Are you a history buff? Love seeing the way things were? Balboa Park recently celebrated its 100th birthday, and times have changed since the 1915 Panama-California Exposition that put the Park on the map. Follow the stops below to take a journey back in time to Balboa Park in 1915.
What better way to explore Balboa Park than in an electriquette? These battery-powered wicker-body cars were invented for the original 1915 Exposition. In 2016, electriquettes returned to the Park! You can find them for rent in front of The Fleet Science Center.
Now that you've got your electriquette, you're riding in style, just like this 1915 couple!
Stop to take in this lovely view of Balboa Park's Botanical Building. During the 1915 Exposition, the building displayed bamboo, banana trees, palms and more. The designers even hid bird cages in the flora, adding their chirping calls to the authentic outdoor atmosphere.
Compare your view of the Botanical Building to this 1915 photo taken from the same spot. What's changed? What's stayed the same?
Can you find this spot in the Park? It's in front of the Botanical Building, facing the Lily Pond. Today, it's a popular place for selfies!
This was a favorite place for pictures even in 1915. Do you think this well-dressed woman would have snapped a selfie here if she could have?
Head into the Plaza de Panama, a scenic and bustling gathering spot in the Park today! Grab a snack and sit at one of the tables and enjoy watching the world go by.
The Plaza de Panama was not quite so bustling before the 1915 Exposition. In this 1914 photo, construction is still in progress.
These casts of Maya monuments, or stelae, occupy a prominent position in the San Diego Museum of Man rotunda. The original stelae on which the casts are based were found at Quirigua, an archeological site in Guatemala.
Believe it or not, these casts have been on display in the Museum of Man since the 1915 Exposition, with one exception: during World War II, the Museum, along with other sites in the Park, became a hospital. Here's a 1915 photo of the biggest cast standing in its place in the Museum.
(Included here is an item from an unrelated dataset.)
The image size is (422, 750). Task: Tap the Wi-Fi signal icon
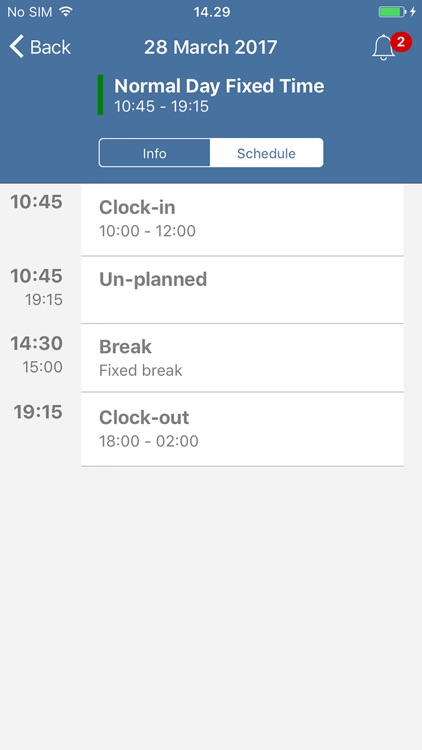(66, 11)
Next, walk out beyond the Museum of Man onto the Laurel Street Bridge. Turn around for an iconic view of the Museum of Man's California Tower. In the years since the Exposition, the tower has become a symbol of San Diego.
Here's a group taking the same stroll and enjoying the same view of the California Tower in 1915.
Make your way back into the Park and down into the Palm Canyon, where shaded pathways lead you around 2 acres filled with over 450 palms.
The palms in Palm Canyon are more than a century old! Park planners planted them in 1912 as part of preparations for the Exposition. Do the palms look smaller in this 1915 photo?
The Spreckels Organ Pavilion is a popular spot in the Park, especially on Sundays, when the Spreckels Organ Society puts on free weekly concerts.
The Organ Pavilion was just as popular in 1915. In this photo, a dapper crowd sits in the sun and enjoys a performance.
Behind the International Cottages, you'll find the Balboa Park Club. Today it's a popular event venue, with an ballroom that boasts 13,000 square feet of unobstructed wood dance floor.
During the Exposition, the Balboa Park Club was called the New Mexico Building. It housed exhibits that showed off the unique aspects of that state. In this photo, you can see how much more has been added to this area since 1915.